The validation subsystem

This document explains the inner workings of the validation subsystem of the Tezos shell, that sits between the peer-to-peer layer and the economic protocol. This part is in charge of validating chains, blocks and operations that come from the network, and deciding whether they are worthy to propagate. It is composed of three main parts: the validator, the prevalidator, and the distributed DB.

Tezos validation diagram

Validator

The validator is the component responsible for checking that blocks coming from the network or a baker are valid, w.r.t. the rules defined by the economic protocol, and for selecting the block that it considers to be the current head of the blockchain.

The validator is written as a collection of workers: local event loops communicating with each other via message passing. Workers are spawned and killed dynamically, according to connected peers, incoming blocks to validate, and active (test)chains.

A chain validator worker is launched by the validator for each chain that it considers alive. Each chain validator is responsible for handling blocks that belong to this chain, and select the best head for this chain. A main chain validator is spawned for the main chain that starts at the genesis, a second one when there is an active test chain. Forking a chain is decided from within the economic protocol. In version Alpha, this is only used to try new protocols before self amending the main chain.

The chain validator spawns one peer validator worker per connected peer. This set is updated, grown or shrunk on the fly, according to the connections and disconnections signals from the peer-to-peer component. Each peer validator will treat new head proposals from the associated peer, one at a time, in a loop. In the simple case, when a peer receives a new head proposal that is a direct successor of the current local head, it launches a simple head increment task: it retrieves all the operations and triggers a validation of the block. When the difference between the current head and the examined proposal is more than one block, mostly during the initial bootstrap phase, the peer worker launches a bootstrap pipeline task.

A third scheme is planned (but not yet implemented) for validating alternative chains: the multipass validator. This method is quite more complex, its goal is to detect erroneous blocks as soon as possible, without having to download all the chain data. This will work by first validating the block headers, then the operations that act on the fitness, and finally the remaining operations. The mechanism is actually a bit more flexible, and allows for an arbitrary number of lists of operations. The shell will only consider forks of a given length, that is exported by the protocol, so that block headers and operations are validated in the context of an ancestor block that is in a close enough time window. In version Alpha, the check performed on block headers is that the baking slots, baker signatures and timestamp deltas are right.

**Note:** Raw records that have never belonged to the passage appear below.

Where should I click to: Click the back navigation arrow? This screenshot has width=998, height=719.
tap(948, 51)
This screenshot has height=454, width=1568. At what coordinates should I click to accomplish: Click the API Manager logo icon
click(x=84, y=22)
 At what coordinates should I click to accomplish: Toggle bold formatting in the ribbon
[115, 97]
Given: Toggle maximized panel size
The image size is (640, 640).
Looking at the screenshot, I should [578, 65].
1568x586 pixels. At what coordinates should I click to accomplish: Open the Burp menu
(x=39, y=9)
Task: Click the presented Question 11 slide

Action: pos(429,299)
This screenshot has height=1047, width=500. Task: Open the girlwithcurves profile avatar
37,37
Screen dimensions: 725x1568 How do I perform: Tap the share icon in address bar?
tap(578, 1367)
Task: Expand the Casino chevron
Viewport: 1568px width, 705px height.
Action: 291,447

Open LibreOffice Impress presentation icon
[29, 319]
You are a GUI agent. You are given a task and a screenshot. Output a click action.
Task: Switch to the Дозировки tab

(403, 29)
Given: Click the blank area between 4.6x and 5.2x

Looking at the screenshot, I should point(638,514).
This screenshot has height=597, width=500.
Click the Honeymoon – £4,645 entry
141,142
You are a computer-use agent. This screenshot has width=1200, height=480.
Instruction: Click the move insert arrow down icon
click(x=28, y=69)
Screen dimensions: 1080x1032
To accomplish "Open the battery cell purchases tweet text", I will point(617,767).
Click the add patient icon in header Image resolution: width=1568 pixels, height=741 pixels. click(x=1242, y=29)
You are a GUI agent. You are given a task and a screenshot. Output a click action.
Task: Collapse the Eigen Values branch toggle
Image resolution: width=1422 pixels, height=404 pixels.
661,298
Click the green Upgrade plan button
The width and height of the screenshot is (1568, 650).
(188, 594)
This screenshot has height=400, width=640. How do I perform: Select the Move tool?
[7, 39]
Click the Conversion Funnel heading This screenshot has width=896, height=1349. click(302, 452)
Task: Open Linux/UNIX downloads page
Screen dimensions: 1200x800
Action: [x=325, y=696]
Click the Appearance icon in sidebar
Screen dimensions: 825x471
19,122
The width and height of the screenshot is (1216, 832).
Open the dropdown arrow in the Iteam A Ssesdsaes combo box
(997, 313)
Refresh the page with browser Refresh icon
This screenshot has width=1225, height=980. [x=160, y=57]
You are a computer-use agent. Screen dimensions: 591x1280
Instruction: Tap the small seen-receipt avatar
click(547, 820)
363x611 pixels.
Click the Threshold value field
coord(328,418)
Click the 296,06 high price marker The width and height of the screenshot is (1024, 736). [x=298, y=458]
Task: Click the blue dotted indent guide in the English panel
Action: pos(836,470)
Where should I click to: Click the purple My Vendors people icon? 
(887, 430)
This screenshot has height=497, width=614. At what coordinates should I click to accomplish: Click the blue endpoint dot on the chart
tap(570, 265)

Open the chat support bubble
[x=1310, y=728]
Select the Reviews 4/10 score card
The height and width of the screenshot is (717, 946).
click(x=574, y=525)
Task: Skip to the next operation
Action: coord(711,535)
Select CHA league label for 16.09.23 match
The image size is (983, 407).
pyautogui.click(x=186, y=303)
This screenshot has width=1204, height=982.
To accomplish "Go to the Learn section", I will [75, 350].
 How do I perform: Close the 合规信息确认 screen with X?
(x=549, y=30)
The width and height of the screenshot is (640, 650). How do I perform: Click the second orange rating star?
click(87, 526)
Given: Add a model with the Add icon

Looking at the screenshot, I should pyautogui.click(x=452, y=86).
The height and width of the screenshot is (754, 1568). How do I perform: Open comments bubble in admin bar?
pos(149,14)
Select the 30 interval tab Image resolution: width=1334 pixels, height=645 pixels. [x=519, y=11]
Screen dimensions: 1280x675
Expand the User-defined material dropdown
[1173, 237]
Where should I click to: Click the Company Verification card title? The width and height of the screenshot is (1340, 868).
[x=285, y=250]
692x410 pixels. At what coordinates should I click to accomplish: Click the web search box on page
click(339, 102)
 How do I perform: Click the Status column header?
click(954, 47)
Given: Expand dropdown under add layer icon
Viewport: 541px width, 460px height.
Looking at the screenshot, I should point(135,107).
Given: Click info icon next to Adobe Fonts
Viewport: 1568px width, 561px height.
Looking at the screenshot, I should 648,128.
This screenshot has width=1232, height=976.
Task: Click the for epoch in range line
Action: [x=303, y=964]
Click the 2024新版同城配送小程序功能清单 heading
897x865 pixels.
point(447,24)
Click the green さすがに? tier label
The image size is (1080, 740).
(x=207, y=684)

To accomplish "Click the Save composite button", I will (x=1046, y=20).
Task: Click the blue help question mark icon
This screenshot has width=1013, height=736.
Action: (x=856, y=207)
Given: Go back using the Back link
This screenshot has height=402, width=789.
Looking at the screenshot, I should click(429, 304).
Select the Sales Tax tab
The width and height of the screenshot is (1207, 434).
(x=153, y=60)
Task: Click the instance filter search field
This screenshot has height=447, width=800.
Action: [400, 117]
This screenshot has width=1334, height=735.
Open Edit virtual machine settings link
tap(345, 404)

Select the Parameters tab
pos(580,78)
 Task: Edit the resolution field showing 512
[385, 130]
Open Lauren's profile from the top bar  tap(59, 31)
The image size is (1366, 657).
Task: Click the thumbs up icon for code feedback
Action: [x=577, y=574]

It can also detect too large fitness gaps, as the fitness difference between two consecutive blocks is bounded in Alpha. The operations that act on fitness are endorsements, whose checks consist in verifying the endorsement slots and endorsers’ signatures. For that to be sound, the fork limit is set to not allow rewinding before the baking and endorsing slots are set.

Each of these three peer validator tasks (head increment, bootstrap pipeline or multipass) will interact with the distributed DB to get the data they need (block headers and operations). When they have everything needed for a block, they will call the block validator.

The block validator validates blocks (currently in sequence), assuming that all the necessary data have already been retrieved from the peer-to-peer network. When a block is valid, it will notify the corresponding chain validator, that may update its head. In this case, the chain validator will propagate this information to its associated prevalidator, and may decide to kill or spawn the test network according to the protocol’s decision.

Prevalidator

To each chain validator is associated a prevalidator (this may become an option in the future, to allow running nodes on machines with less RAM), that is responsible for the transmission of operations for this chain over the peer-to-peer network.

To prevent spam, this prevalidator must select the set of operations that it considers valid, and the ones that it chooses to broadcast. This is done by constantly baking a dummy block, floating over the current head, and growing as new operations are received.

Operations that get included can be broadcast unconditionally.

Operations that are included are classified into categories. Some (such as bad signatures or garbage byte sequences) are dismissed. They are put in a temporary bounded set for quick rejection, and the peer that sent it is kicked. Some other operations are temporarily refused: they come too soon or too late. For instance, in Alpha, contracts have counters, and operations with counters in the future are classified as temporarily refused. A malicious peer could easily flood the mempool with such operations, so they are put in a bounded set. Another bounded set is also kept for a third kind of non inclusion: operations that could be valid in another branch.

Distributed DB

The gathering of resources needed for validation is centralized in the distributed db. This component allocates a slot per requested resource, whose priority depends on the number of peer validators requesting it.